La vicenda è quella narrata nelle Affinità elettive di Goethe: due coppie si dissolvono e si ricompongono incrociate, un bambino muore, un parco cresce dentro al progetto di un paesaggio ideale di stampo illuminista. Ma gli aristocratici protagonisti non sono mai visibili: per loro parla, soffre, agisce la servitù. È un’angolatura quantomeno inconsueta quella attraverso cui si intravede l’opera di Goethe Le affinità elettive. Se nelle Affinità elettive i protagonisti sono Edoardo e Carlotta, Ottilia e il Capitano, con le loro storie incrociate, complesse, finite male, nonché i loro fantastici progetti qualche volta irrealizzabili qualche volta incompiuti, in Elementi di struttura del sentimento questi personaggi non sono presenti, ma si concretizzano attraverso il narrare delle loro sei «servette che animano la scena». Una storia questi spiata dal buco della serratura, vissuta di riflesso, che ha come protagonisti personaggi che nella realtà protagonisti non sono. La servitù attende l’arrivo dei padroni, c’è tanto da fare, da preparare; l’attesa è elettrizzante, tutto deve essere perfetto. Il castello vestito a festa e l’accoglienza preparata nei minimi particolari, come una sorta di messa in scena da provare e riprovare. E finalmente l’attesa viene ripagata, i padroni arrivano. Li accompagna il Capitano che avrà il compito di curare il loro nuovo fantastico progetto: un grande parco. Ma a chi serve il parco, che senso ha pensare a questo progetto?

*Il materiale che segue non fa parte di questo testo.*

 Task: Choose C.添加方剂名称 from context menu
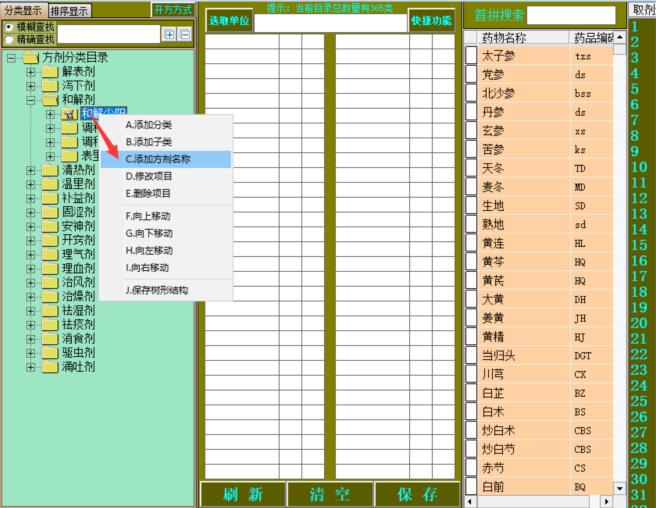click(x=165, y=159)
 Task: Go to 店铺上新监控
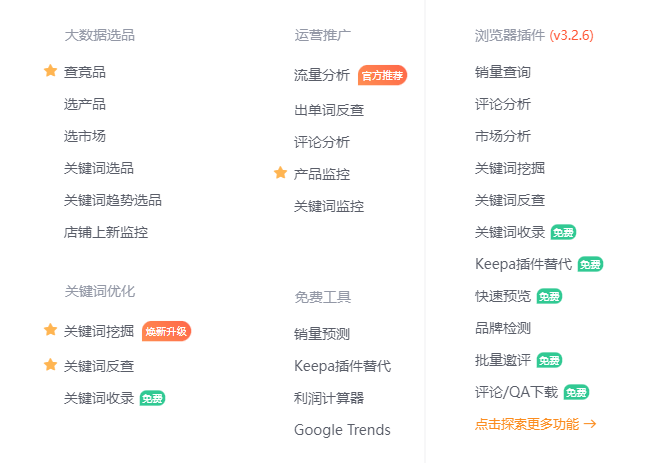(106, 232)
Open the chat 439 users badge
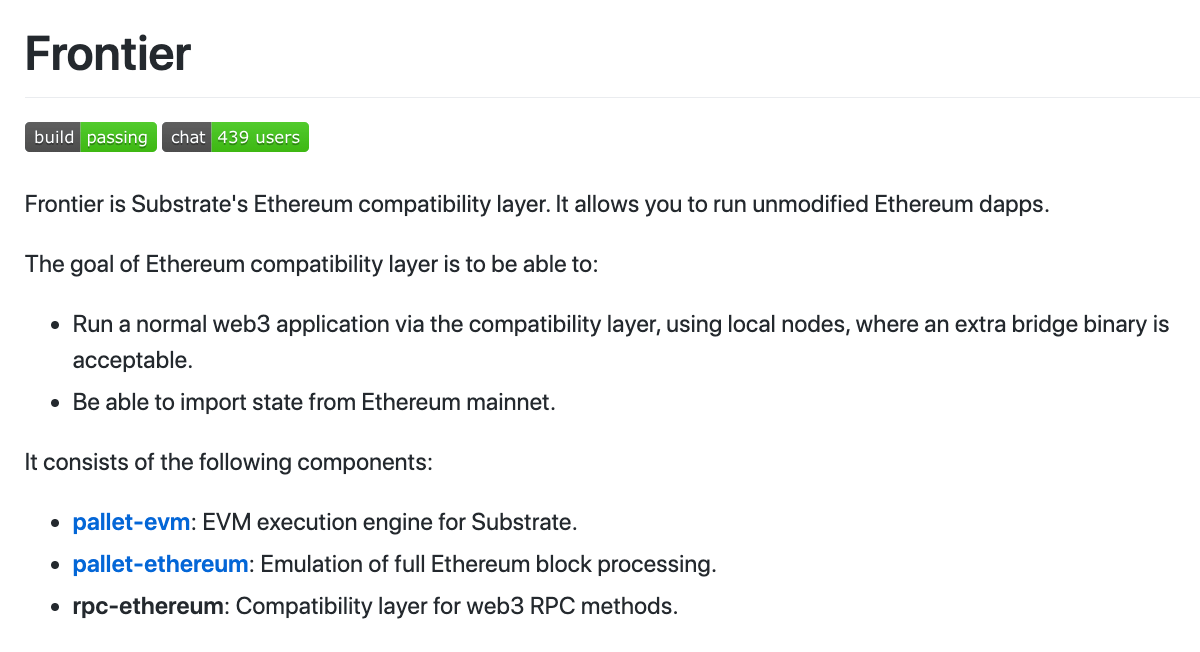 [235, 137]
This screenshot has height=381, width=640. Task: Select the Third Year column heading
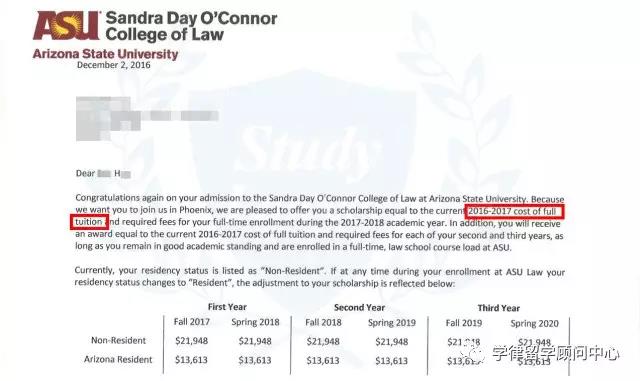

Un parco ci mette decenni a crescere, non si riuscirà a vederne il compimento.
Le sei donne non si fanno più domande, il progetto non è loro, loro dovranno solo occuparsi della sua realizzazione pratica; d’altro canto per i padroni non è importante il compimento del parco, quanto il suo essere pensato, progettato, avviato verso una potenziale realizzazione. Nessuno degli ideatori ne godrà gli ipotetici frutti, a nessuno di loro interessa, possono anche andarsene. Ora sono di nuovo rimaste sole, solo la servitù si è fermata al castello, e nelle lunghe sere d’inverno combattono la solitudine giocando a raccontarsi tutto ciò che riaffiora alla loro memoria: i ricordi comuni, le speranze svanite, come quella volta che avevano condiviso con trepidazione l’attesa di quel bambino che la signora avrebbe messo al mondo di li a poco e poi lui era morto, come se la loro attesa non tosse valsa a nulla, a nulla i loro preparativi. I ricordi vanno via via esaurendosi lasciando di nuovo spazio ai giochi. E poi sono ancora racconti, gesti.
La storia non è finita, non può finire perché in fondo non è la loro storia quella che stanno raccontando.

1986 Premio Ubu per miglior spettacolo di ricerca.

Debutto: Santarcangelo di Romagna, novembre 1985.